Four Simple Reasons Smart People Shouldn’t Believe in Races

Posted in Articles, Health/Medicine/Genetics, Media Archive, Social Science on 2013-12-27 01:44Z by Steven

Four Simple Reasons Smart People Shouldn’t Believe in Races

Psychology Today
About Thinking: Questioning everything with a hopeful skeptic
2013-12-23

Guy P. Harrison

Today is a good day to wake up and join the human species.

Guess what I do almost every time race and racism are discussed in popular culture. I groan and turn away in discomfort. The curse of an anthropology education makes me painfully aware of how clueless politicians, writers, broadcasters, and virtually everyone else are on this topic. Whenever some celebrity utters the dreaded N-word or a person of one race does something horrible to a person of another race, the voices of authority take center stage and call for understanding, love and cooperation between races.

Blah, blah, blah.

Such reactions to race problems may feel nice and do some good but they are too shallow to be effective long-term. The problem is that they completely miss the core problem, which is race belief itself. Races are not naturally occurring subspecies of human beings. They are the artificial creations of our cultures. Therefore, attempting to solve the problem of racism by asking for tolerance between races is like turning up the air conditioner in a burning house because you don’t like the temperature. Overt racism and all other destructive but less obvious race problems are unlikely to ever go away no matter how much love and tolerance we pour on the fire. What is needed is a game-changer, an awakening to the reality of who we are as revealed by science.

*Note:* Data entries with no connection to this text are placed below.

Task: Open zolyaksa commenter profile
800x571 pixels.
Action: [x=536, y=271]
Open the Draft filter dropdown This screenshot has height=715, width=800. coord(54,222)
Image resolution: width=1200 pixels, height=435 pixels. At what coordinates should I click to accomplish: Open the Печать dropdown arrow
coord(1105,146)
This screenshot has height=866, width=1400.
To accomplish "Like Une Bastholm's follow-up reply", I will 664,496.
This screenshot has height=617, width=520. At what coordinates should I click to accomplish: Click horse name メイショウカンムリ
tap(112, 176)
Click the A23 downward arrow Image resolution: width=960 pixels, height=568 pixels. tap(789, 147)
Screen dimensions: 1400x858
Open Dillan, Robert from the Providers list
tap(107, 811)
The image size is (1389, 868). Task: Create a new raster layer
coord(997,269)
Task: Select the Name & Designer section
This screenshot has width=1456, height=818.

The critical problem with biological races is the claim that we are all inherently limited or empowered based on our birth into a unique genetic group that contains millions of other similar people. Many good people who champion racial equality and would not be considered racists carry this destructive belief in their heads. But it can’t be true because the groups themselves are unnatural, inconsistent and illogical. The biological race group called “black people”, for example, makes no sense because of the deep genetic diversity within it. Two randomly selected “black” people from Africa, the Caribbean or elsewhere are likely to be more distantly related to one another than any one of them is to a typical “white” European…

1. The police lineup in your head. By far, the most common objection I hear to the rejection of biological races comes from what I call the “mental police lineup”. It’s easy to imagine a dark-skinned African, a light-skinned European, and a typical Japanese or Chinese person all standing side-by-side. The visible contrast is so great, I’m often told, that races must be real. There is an easy answer to this popular defense of the race concept, however…

Read the entire article here.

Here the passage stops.